I’ve covered this ground here before, but I’m not sure I got anything like a satisfactory answer. Then again, better thinkers than us have been covering this ground for centuries, I guess. Anyway, I was responding to a post suggesting what a great deal Christianity was because “your sins are forgiven, the slate is wiped clean and your eternal life is guaranteed through nothing you did yourself, even though you don’t deserve it.”
I responded:
See, the way I read it, you start with the premise that the universe was created by God, an omniscient/omnipotent being. With those assumptions, any sins are his fault. He knows everything and has the power to change everything. We cannot make a choice that he did not know about in advance. Therefore, it wasn’t a choice. By definition, He can’t be omniscient if he doesn’t know how we will choose. And, if he is omnipotent, he could have caused it to be otherwise, he simply chose not to. Even more, he has created a hell to torment us for all eternity about these “choices”? That’s insane.
Having his boy killed to “save” us from these sins, keeping in mind he is saving us from the hell he created, doesn’t really make me think any better of him.
If he had limited knowledge and/or limited power, the whole thing might make some logical, ethical sense; but not otherwise.

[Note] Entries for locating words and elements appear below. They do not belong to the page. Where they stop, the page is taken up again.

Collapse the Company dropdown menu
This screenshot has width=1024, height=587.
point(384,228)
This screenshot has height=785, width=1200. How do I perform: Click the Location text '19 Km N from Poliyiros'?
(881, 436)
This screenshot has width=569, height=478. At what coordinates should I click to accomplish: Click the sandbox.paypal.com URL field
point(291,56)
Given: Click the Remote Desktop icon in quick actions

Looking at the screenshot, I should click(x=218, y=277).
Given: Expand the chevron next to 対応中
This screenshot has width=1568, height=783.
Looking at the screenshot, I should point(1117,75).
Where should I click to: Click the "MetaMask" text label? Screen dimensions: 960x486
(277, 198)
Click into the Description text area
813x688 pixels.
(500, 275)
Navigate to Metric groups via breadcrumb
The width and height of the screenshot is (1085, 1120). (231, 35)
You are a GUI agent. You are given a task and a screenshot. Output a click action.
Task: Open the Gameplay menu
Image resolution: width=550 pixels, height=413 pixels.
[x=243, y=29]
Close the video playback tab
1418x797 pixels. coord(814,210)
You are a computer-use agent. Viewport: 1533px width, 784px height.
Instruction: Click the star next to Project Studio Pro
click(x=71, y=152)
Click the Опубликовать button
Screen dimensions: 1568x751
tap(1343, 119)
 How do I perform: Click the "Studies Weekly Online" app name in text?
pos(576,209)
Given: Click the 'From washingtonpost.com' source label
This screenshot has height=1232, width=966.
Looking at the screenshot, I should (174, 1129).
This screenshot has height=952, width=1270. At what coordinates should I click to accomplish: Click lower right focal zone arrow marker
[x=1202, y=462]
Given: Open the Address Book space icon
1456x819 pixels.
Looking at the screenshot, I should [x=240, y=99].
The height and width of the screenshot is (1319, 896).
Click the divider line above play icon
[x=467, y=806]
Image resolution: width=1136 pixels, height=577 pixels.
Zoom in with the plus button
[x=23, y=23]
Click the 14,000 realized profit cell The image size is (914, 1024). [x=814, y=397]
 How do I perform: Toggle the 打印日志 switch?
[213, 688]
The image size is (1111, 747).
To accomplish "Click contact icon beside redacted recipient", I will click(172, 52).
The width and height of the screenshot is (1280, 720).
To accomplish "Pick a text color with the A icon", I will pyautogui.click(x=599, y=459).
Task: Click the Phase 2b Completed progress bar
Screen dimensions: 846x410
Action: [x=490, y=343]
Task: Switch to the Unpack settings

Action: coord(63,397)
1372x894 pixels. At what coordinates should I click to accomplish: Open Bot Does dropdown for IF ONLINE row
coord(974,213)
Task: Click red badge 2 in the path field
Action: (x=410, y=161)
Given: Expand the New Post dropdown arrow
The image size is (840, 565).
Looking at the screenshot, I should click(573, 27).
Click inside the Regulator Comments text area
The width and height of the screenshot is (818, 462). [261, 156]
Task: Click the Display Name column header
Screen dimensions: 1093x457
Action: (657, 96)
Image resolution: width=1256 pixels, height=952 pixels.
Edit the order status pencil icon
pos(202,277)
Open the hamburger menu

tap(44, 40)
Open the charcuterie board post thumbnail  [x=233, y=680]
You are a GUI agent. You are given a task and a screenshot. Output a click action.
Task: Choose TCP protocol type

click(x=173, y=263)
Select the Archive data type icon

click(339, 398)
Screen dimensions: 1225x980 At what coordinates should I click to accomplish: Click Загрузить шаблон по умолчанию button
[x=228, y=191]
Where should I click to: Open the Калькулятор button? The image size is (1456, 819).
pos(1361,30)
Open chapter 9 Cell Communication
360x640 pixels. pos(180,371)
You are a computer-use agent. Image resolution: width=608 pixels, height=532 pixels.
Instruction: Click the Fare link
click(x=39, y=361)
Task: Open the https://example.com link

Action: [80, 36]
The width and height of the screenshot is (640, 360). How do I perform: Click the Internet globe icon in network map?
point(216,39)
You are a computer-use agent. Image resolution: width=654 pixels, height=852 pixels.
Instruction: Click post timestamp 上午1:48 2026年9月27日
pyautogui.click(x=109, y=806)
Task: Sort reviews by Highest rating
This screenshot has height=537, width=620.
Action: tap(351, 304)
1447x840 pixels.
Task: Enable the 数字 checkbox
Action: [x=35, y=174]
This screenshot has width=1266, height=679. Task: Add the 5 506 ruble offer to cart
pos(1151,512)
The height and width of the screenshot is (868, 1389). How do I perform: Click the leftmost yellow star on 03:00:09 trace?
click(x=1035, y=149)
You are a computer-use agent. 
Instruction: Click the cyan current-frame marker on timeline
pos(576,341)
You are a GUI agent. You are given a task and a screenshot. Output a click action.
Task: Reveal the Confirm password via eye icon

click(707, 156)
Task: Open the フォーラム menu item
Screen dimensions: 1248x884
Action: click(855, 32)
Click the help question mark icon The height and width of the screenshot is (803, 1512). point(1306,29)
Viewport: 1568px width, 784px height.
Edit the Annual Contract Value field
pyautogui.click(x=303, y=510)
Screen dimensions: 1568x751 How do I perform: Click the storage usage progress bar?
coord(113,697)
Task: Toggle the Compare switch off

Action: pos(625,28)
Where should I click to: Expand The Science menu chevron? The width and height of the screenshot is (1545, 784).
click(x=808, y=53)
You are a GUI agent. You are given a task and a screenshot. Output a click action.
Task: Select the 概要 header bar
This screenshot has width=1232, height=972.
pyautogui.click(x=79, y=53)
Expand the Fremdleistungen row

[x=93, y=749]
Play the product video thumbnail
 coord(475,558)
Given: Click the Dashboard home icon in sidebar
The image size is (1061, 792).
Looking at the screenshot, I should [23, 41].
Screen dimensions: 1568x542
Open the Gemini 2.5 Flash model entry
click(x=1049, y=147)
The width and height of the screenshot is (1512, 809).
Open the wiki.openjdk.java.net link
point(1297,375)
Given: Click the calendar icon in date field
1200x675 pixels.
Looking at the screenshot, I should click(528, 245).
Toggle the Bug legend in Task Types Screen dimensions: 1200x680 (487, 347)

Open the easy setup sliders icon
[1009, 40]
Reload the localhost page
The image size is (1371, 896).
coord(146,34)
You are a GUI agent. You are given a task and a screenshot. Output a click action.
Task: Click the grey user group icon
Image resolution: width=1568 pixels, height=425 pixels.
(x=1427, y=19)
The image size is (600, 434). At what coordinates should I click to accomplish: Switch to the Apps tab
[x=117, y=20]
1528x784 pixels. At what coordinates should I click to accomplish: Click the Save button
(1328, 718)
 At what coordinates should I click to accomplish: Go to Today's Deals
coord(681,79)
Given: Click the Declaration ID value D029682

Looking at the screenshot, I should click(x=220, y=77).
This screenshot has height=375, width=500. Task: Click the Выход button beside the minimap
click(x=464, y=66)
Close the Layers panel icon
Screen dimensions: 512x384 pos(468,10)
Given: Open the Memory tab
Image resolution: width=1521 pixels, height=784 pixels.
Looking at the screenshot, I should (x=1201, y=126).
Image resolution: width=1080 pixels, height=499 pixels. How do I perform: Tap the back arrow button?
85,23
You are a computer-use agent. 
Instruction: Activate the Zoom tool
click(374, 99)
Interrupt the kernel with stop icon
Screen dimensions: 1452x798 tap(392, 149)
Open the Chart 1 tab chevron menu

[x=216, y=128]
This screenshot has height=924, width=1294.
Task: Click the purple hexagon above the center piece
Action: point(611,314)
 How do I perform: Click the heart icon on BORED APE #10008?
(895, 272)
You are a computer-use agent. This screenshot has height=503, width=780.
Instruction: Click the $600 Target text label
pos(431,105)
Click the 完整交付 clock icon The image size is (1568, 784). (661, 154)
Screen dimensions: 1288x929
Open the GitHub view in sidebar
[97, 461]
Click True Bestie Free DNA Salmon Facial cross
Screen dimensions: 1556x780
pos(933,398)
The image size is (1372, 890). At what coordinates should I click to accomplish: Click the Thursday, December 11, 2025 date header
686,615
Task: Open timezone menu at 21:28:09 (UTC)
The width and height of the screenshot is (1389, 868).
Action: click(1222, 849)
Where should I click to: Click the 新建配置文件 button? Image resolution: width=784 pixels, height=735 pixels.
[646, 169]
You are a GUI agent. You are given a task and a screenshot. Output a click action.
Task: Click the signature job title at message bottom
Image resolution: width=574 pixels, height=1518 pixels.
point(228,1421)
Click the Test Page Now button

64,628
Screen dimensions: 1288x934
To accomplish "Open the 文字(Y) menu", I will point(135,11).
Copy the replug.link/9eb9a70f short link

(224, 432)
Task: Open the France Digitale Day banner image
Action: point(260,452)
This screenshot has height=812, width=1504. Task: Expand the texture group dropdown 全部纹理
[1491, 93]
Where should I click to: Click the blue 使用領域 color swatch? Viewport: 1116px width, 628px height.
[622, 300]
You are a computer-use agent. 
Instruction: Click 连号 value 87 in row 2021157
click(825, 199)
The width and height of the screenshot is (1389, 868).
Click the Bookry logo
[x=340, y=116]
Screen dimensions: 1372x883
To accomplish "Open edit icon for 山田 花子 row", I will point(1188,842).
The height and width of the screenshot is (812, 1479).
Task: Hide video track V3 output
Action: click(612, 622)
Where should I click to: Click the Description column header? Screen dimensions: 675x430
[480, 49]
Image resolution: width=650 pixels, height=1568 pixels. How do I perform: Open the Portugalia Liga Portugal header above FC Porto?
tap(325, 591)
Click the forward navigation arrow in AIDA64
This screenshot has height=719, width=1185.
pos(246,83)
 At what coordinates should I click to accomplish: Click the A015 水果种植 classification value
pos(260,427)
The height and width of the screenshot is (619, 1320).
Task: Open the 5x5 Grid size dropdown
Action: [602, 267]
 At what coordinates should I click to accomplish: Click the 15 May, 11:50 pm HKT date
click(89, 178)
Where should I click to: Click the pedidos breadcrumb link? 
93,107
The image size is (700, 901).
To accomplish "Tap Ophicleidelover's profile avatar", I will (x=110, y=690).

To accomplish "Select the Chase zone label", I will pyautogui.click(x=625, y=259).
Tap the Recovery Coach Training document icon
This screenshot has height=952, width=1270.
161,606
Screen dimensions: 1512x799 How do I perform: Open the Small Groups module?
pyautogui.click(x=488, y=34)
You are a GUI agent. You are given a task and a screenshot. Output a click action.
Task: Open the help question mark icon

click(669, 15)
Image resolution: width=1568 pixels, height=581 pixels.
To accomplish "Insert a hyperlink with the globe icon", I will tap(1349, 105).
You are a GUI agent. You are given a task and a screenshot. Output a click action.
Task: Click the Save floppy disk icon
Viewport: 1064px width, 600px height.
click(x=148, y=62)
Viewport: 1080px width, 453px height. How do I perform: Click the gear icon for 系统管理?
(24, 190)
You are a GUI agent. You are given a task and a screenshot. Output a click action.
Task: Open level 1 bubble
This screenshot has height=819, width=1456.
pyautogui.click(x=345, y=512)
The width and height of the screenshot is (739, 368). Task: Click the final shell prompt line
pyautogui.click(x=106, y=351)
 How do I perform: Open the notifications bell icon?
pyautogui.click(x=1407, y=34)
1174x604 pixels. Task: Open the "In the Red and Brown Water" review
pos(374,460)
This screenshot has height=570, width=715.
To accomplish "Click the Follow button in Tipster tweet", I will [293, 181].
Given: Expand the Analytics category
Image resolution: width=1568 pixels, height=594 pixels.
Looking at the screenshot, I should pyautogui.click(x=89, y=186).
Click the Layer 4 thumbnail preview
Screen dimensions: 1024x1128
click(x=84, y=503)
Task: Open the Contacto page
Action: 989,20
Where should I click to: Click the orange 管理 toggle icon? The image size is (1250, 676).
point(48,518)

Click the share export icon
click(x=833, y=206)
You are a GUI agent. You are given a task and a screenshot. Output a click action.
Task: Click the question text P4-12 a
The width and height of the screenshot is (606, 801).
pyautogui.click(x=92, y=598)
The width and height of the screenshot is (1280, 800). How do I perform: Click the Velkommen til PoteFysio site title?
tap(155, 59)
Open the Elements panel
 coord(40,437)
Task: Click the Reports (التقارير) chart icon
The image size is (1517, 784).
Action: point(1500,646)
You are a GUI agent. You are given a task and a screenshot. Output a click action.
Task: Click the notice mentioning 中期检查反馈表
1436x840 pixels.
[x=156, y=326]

Choice requires the presence of uncertainty. Omniscience is the absence of uncertainty. The two cannot co-exist.
Don Sherfick says
This thread has been a fascinating one, and only God knows where it’s going from here. Which likely prompts Doug to moan: “To type or not to type, that is the question”, in perhaps complete confusion and dispair over whether or not he has the free will (or common sense) to pull the plug!